1. The horizontal position of the particle at time \(t\) is \(u \sin\alpha t\), so \(T = \frac{h \tan \beta}{u \sin \alpha}\) The vertical position of the particle at this time \(T\) satisifes: \begin{align*} && h &= u \cos\alpha \frac{h \tan \beta}{u \sin\alpha} - \frac12 g \left ( \frac{h \tan \beta}{u \sin\alpha} \right)^2 \\ &&&= h\cot \alpha \tan \beta - \frac{gh^2}{2u^2} \tan^2 \beta \cosec^2 \beta \\ \Rightarrow && 1 &= c \tan \beta - \frac{1}{k} \tan^2 \beta (1 + c^2) \\ \Rightarrow && k \cot^2 \beta &= kc\cot \beta -1-c^2 \\ \Rightarrow && 0 &= c^2 -ck \cot \beta + 1 + k \cot^2 \beta \end{align*}
   1. As a quadratic in \(c\) the sum of the roots is \(k \cot \beta\), therefore \(\cot \alpha_1 + \cot \alpha_2 = k \cot \beta\). We also have that \(\cot \alpha_1 \cot \alpha_2 = 1 + k \cot^2 \beta\), so \begin{align*} && \cot (\alpha_1 + \alpha_2) &= \frac{\cot \alpha_1 \cot \alpha_2-1}{\cot \alpha_1 + \cot \alpha_2} \\ &&&= \frac{1 + k \cot^2 \beta - 1}{k \cot \beta} \\ &&&= \cot \beta \\ \Rightarrow && \beta &= \alpha_1 + \alpha_2 \pmod{\pi} \end{align*} but since \(\alpha_i \in (0, \frac{\pi}{2})\) the equation must hold exactly.
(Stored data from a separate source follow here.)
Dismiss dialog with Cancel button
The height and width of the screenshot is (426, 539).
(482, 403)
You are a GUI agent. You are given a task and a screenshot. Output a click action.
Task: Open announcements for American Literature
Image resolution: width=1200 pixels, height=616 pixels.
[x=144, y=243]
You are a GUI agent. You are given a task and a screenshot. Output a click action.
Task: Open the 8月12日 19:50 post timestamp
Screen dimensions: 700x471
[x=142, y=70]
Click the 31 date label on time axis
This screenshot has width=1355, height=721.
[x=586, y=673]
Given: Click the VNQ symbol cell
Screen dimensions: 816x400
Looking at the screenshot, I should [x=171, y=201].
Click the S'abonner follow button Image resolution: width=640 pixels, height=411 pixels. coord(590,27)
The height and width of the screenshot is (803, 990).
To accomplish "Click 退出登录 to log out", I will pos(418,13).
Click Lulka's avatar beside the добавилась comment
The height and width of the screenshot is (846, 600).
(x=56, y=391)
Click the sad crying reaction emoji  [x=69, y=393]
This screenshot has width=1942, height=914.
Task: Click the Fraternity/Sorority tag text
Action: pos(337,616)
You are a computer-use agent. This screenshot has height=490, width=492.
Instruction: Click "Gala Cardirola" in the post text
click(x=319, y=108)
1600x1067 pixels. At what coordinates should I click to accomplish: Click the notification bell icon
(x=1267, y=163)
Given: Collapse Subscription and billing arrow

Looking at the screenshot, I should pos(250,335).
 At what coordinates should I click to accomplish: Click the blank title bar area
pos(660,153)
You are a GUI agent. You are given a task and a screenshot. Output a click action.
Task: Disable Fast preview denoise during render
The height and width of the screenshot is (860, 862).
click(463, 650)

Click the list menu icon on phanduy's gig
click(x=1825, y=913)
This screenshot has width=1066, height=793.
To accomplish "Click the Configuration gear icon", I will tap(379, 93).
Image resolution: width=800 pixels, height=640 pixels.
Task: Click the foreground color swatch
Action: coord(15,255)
   2. Since it has two real roots we must have \begin{align*} && 0 &<\Delta = k^2 \cot^2 \beta - 4 (1 + k \cot^2 \beta) \\ &&&= k^2 \cot^2 \beta-4k \cot^2 \beta -4 \\ &&&= \cot^2 \beta (k^2 - 4k - 4(\sec^2 \beta - 1)) \\ &&&= \cot^2 \beta ( (k-2)^2 -4\sec^2 \beta) \\ \Rightarrow && k &> 2 + 2\sec \beta = 2(1+\sec \beta) \end{align*}
2. The greatest height will satisfy \(v^2 = u^2 + 2as\) so \(0 = u^2 \cos^2 \alpha - 2gh_{max} \Rightarrow 4\sec^2 \alpha = \frac{2u^2}{gh_{max}} = k_{max}\), but this decreases with \(h\), so the smallest \(k\) can be is \(4\sec^2 \alpha\), ie \(k \geq 4 \sec^2 \alpha\)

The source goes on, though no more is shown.